Currently the only people who regularly get to see the GTAs are the ranchers, the drivers moving the cattle, and food sanitation officials. The government says making them more widely available would violate ranchers’ privacy rights, even as the secrecy helps bad actors evade the law.

3. The Direct Suppliers

When JBS, Marfrig, and smaller rival Minerva SA say they’re confident they’re not contributing to the destruction of the Amazon rainforest, what they really mean—and what they acknowledge in sustainability reports—is that the suppliers they get their cattle from aren’t themselves involved in deforestation. But almost no direct suppliers actually breed and raise all the cattle they sell, Gibbs says.

In its 2019 annual report, JBS announced that DNV-GL, a Norwegian social and environmental auditor, had confirmed that 100% of the cattle it acquired from the Amazon were compliant with zero-deforestation commitments made in 2009 among companies, public prosecutors, and groups such as Greenpeace. DNV-GL, which is no longer auditing JBS’s supply chain, later clarified in a letter to forest groups that it actually found “non-conformity” because the company didn’t have systems in place to trace its indirect suppliers. “JBS cannot use the assessment report as evidence of good practices throughout their total supply chain,” Brazil Area Manager Adriano Duarte wrote in the letter. JBS says it’s never claimed the audit referred to indirect suppliers, and that 100% of its direct cattle purchases are in line with environmental commitments.
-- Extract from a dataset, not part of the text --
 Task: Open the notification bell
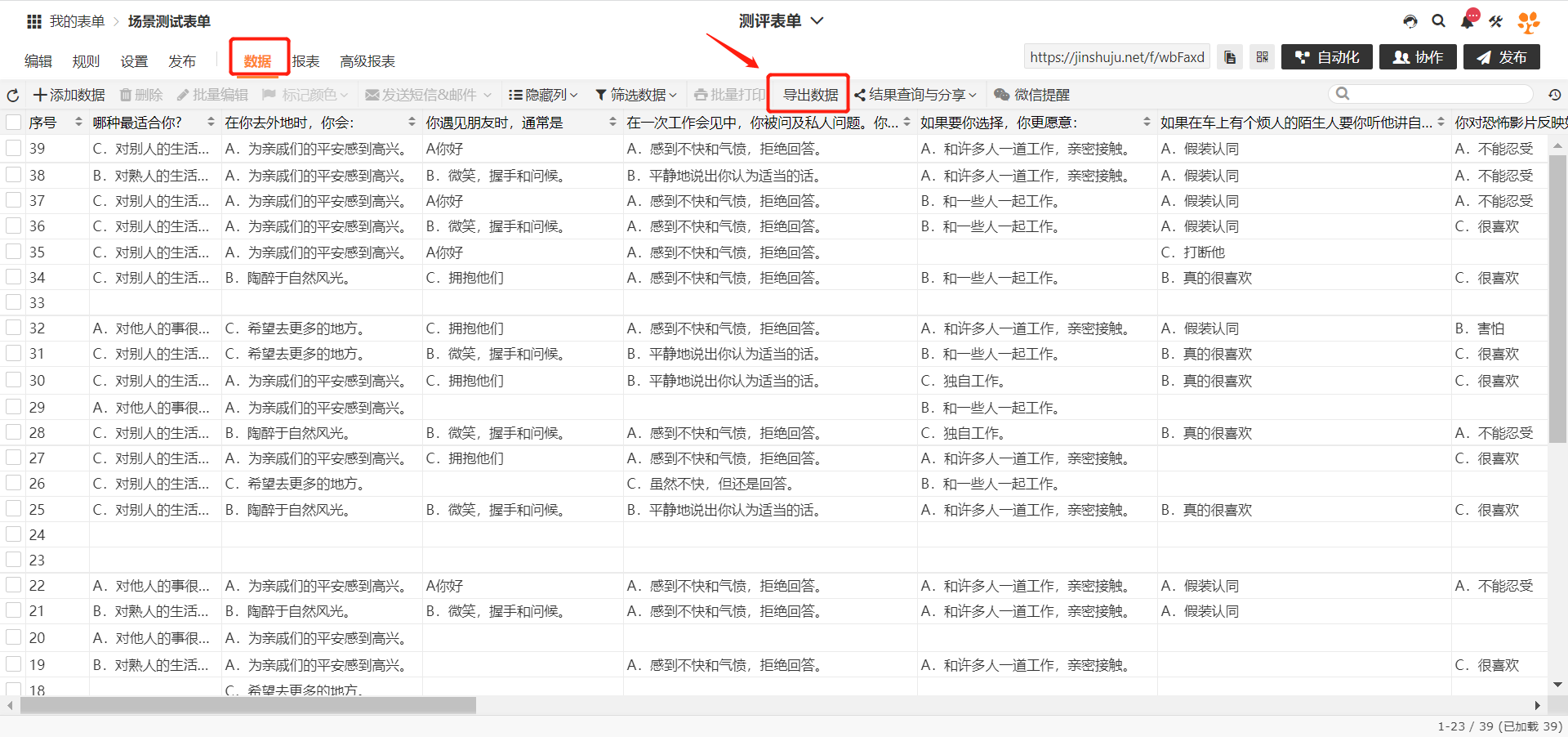click(1468, 21)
Why It’s So Hard to Stop Amazon Deforestation, Starting With the Beef Industry

4. The Slaughterhouses

Brazil is a beef-producing powerhouse, slaughtering almost 32 million cattle per year, according to national statistics institute IBGE. JBS, Marfrig, and Minerva are the best-known names, but there are as many as 2,500 smaller butchers and meatpackers, according to Neoway, a big data and artificial intelligence company based in São Paulo.

Relying on companies to police themselves and their suppliers is unrealistic; only the government can do that, through a universal monitoring system, says Raoni Rajão, a social sciences professor at the Federal University of Minas Gerais in Brazil. “There is no other actor able to solve this issue,” he says. Gilberto Tomazoni, JBS’s chief executive officer, holds a similar opinion. “If the entire sector isn’t engaged, Brazil will continue to have all the same problems,” he says.

5. The Consumers

China—including the mainland and Hong Kong—is by far the biggest buyer of Brazilian beef, accounting for almost 60% of all foreign purchases from January to October, according to government data. Egypt, Chile, Russia, and Saudi Arabia round out the top five consumers. None of these has transparency requirements related to deforestation, Rajão says. Among the major importers, only the EU has talked about it.

Why It’s So Hard to Stop Amazon Deforestation, Starting With the Beef Industry

Brazil may be the world’s biggest beef exporter, but the locals are big meat eaters, too. Four-fifths of the almost 11 million tons the country processes each year go to the domestic market, says Abiec, Brazil’s beef exporter group. Consumers inside and outside Brazil, including supermarkets and restaurants, need to show their outrage more and refuse to buy Brazil’s beef until the system is cleaned up, says Paulo Barreto, a senior researcher at Imazon, a nonprofit focused on the Amazon. “This step is missing,” he says.

Cattle cause more climate problems than deforestation. Methane—mostly released in burps—accounts for as much as 5% of total greenhouse gas emissions. If meatpackers can’t prove their steaks don’t come from cleared rainforest, their ability to account for supply chain emissions will remain a question mark.